One of my favorite series of books I am, regrettably, not able to recommend to very many people. I fell in love with Jasper Fforde‘s Thursday Next series shortly after the first on, The Eyre Affair, was published. I have the rest of the series in hardcover and I ration my re-reads so that I get to enjoy the books like I did the first time. But I don’t recommend them to many people because so many of the gaps and sub-plots require a solid grasp of Nineteenth and Twentieth-century literature to understand. Still, when I get the impression that someone might be ready for them, I slip them a copy of The Eyre Affair and tell them about a joke that happens in book three, The Well of Lost Plots:
Quasimodo—who had found sanctuary, finally—grunted in reply and gently placed Das Kapital next to Mein Kampf, separating them by only a thin metal sheet. The “book sandwich” was held together by rubber bands, and a string was attached to the metal sheet. Quasimodo tied the books to the grate, then retired down the conduit, paying out the string as he went. (341*)
Mimi nodded to Quasimodo, who pulled the string. The steel plate shot out and Das Kapital and Mein Kampf came together, their conflicting ideologies starting to generate heat. The books turned brown, smoldered for a moment and then, as Mimi and Quasimodo scurried away up their retreat, the two volumes reached critical mass, turned white-hot and exploded. (345)

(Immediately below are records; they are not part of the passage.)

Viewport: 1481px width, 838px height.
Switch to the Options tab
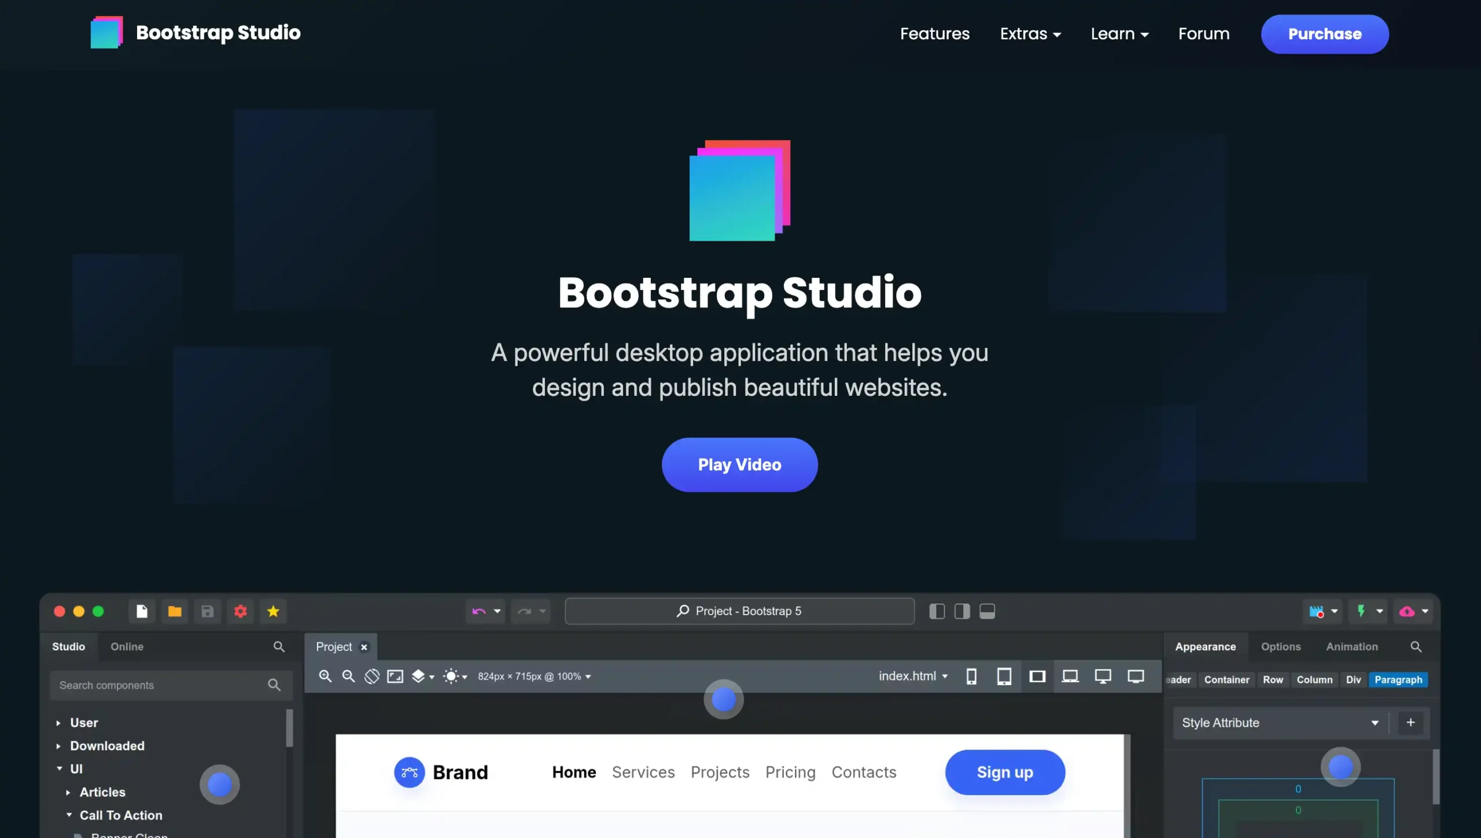(x=1280, y=646)
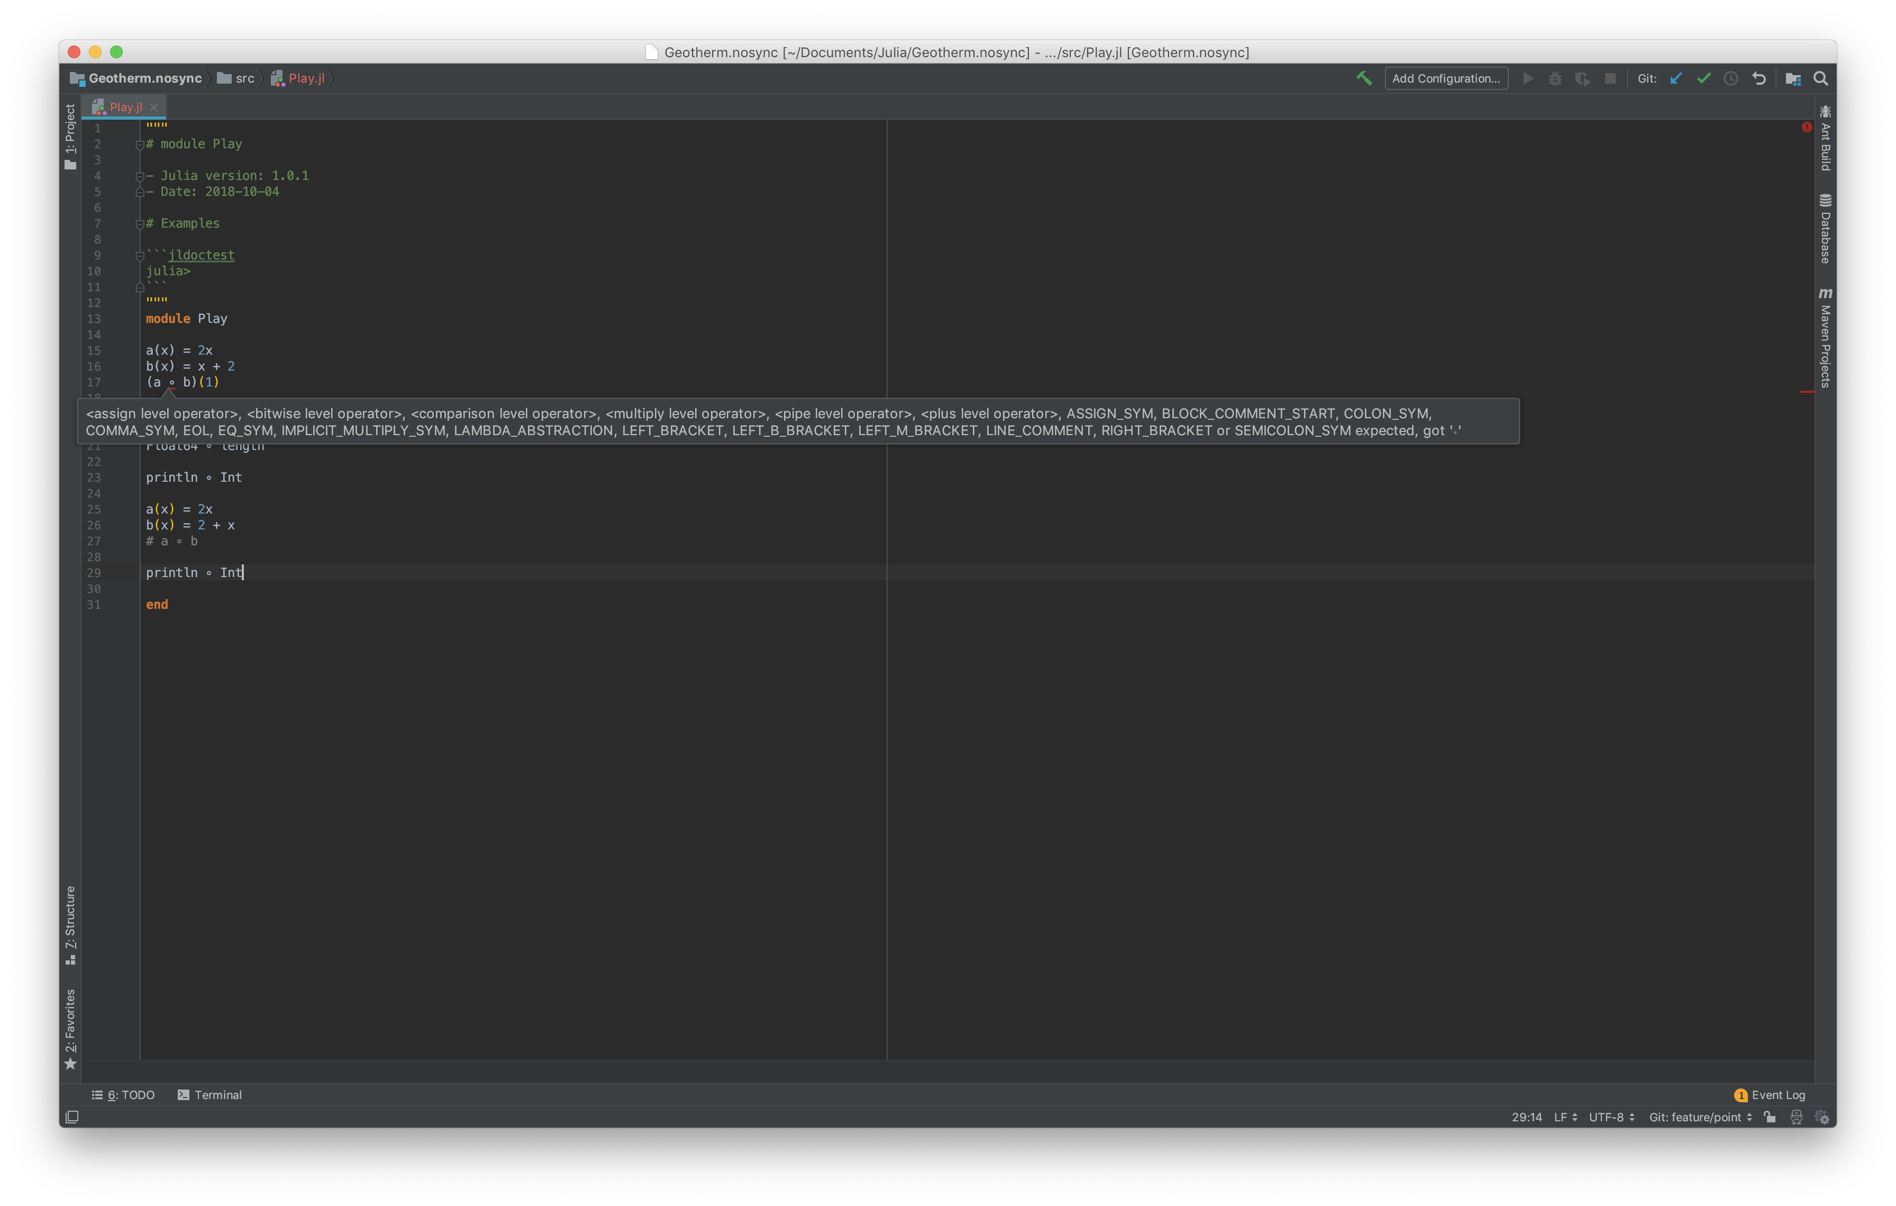This screenshot has height=1206, width=1896.
Task: Open the Maven Projects side panel
Action: (1825, 339)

My love of the meta is part of why I’ve been enjoying the re-released Jane and Dagobert Brown novels, She Shall Have Murder and Corpse Diplomatique. As Jane narrates her investigations with her husband, she comments on the process of writing them down and cracking jokes along the way:
Before dealing with Dagobert’ imagination, I’d better put down the unvarnished facts. They can be varnished afterward. (She Shall Have Murder 64**)
[Jane] agreed. “Dagobert specializes in making preposterous remarks that I later have to edit.”

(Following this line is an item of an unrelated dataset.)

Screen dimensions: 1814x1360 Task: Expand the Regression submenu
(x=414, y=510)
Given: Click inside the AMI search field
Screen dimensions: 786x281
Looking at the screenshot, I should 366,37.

“Oh, I see,” [Mrs. Duffield] said, regaining her equanimity. “It must be very confusing being an author and getting mixed up between the real world and the one of your own creation.”
“It is,” I agreed fervently. (Corpse Diplomatique location 2517***)
I’ve known readers who hate it when books wink back at them, aware of their own fictional nature. But when it becomes the fodder of comedy, I adore meta-fiction. These aren’t the kind of books one disappears into. Rather, they’re books that ask one to collaborate. They have layers, but if one misses the joke or refuse to be pulled into the game, meta-fiction loses its allure.
It’s hard to describe my headspace when I read meta-fiction. With non-meta writing, I see the events of the book play out in my mind like a movie—with more or less detail depending on how evocative the writing is. I’m watching the story play itself out. This doesn’t happen when a novel goes meta on me. Then, I feel like I’m more in the room, with the narrator standing just behind me. I’m not bothered; I’m a guest in the corner, taking it all in.
When I read meta-fiction, I become more aware of how necessary a reader is. A story is, after all, just ink on paper until a reader starts to read it. With meta-fiction, I am constructing the story and its framework as I read. Even better are books like the Thursday Next series, which pull in the rest of fiction and the narrator and reader get to play with the interconnections between tales. The more I read Jasper Fforde, for instance, the more I see fiction as another world that we can metaphorically step into and see how the stories and characters are aware of each other, influencing each other.
* Quotes are from the 2003 hardcover edition by Viking.
** 2014 reprint by Manor Minor Press.
*** 2015 reprint by Manor Minor Press.
**** “Reading Woman,” by Géza Vörös.